PROBLEM TO WORK ON: The number needed is how many lines in these entries contain "will"; give it alone.

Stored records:
——

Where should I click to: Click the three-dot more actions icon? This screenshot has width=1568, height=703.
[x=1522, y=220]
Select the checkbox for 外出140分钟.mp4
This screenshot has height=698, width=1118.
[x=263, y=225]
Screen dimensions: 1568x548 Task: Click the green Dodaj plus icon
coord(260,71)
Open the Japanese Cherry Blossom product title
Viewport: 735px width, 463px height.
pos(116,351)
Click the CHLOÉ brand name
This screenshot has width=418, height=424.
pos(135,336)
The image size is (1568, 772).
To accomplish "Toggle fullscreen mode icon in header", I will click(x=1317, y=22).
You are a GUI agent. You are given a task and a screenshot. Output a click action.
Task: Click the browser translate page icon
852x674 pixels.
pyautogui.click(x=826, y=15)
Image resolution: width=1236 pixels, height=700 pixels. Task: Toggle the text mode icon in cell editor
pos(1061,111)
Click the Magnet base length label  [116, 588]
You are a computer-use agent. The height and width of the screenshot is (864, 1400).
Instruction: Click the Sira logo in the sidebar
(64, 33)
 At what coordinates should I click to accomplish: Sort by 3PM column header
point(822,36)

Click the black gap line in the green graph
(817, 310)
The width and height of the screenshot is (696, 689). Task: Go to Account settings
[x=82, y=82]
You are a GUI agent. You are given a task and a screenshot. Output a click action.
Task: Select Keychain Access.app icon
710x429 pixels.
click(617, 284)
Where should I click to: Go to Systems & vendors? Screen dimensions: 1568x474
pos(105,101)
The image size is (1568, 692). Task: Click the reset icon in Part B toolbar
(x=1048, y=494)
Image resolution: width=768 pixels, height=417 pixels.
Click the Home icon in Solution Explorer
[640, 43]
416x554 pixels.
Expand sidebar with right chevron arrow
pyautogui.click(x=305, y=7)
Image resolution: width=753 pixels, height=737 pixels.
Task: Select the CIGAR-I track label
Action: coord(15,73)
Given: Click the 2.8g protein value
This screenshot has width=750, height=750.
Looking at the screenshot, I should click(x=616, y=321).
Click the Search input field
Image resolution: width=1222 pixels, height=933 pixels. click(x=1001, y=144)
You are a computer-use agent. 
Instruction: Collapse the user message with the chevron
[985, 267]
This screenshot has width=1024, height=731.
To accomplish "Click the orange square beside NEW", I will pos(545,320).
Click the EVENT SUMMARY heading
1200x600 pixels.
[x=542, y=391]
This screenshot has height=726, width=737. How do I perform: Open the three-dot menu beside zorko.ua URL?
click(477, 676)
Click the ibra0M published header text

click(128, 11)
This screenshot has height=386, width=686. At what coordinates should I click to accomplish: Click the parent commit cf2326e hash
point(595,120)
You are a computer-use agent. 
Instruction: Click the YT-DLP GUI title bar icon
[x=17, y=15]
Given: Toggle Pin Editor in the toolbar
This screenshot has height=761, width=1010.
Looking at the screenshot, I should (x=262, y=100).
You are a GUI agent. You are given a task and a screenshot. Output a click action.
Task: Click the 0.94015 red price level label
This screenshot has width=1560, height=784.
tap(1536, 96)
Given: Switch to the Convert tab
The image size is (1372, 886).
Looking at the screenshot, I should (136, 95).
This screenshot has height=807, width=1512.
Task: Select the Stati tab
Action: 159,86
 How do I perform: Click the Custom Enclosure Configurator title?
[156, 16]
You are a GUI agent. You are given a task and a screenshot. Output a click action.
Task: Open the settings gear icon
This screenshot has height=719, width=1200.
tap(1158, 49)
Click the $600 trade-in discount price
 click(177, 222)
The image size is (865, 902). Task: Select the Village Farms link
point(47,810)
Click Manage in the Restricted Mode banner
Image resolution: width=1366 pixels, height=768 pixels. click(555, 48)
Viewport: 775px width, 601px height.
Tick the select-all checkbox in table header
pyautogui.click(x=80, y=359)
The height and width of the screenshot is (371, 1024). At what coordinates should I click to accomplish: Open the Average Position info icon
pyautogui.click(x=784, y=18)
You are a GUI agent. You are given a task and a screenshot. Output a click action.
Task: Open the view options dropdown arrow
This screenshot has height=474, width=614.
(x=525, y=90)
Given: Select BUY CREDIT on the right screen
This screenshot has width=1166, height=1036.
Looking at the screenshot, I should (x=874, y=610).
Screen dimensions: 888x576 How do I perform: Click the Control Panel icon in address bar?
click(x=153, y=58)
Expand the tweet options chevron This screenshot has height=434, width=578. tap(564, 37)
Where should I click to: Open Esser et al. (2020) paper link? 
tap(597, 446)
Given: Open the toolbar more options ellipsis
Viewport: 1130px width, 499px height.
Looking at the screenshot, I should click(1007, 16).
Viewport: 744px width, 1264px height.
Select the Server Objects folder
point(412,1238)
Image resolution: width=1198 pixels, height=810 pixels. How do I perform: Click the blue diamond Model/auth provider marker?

——

WRITTEN RESPONSE: 2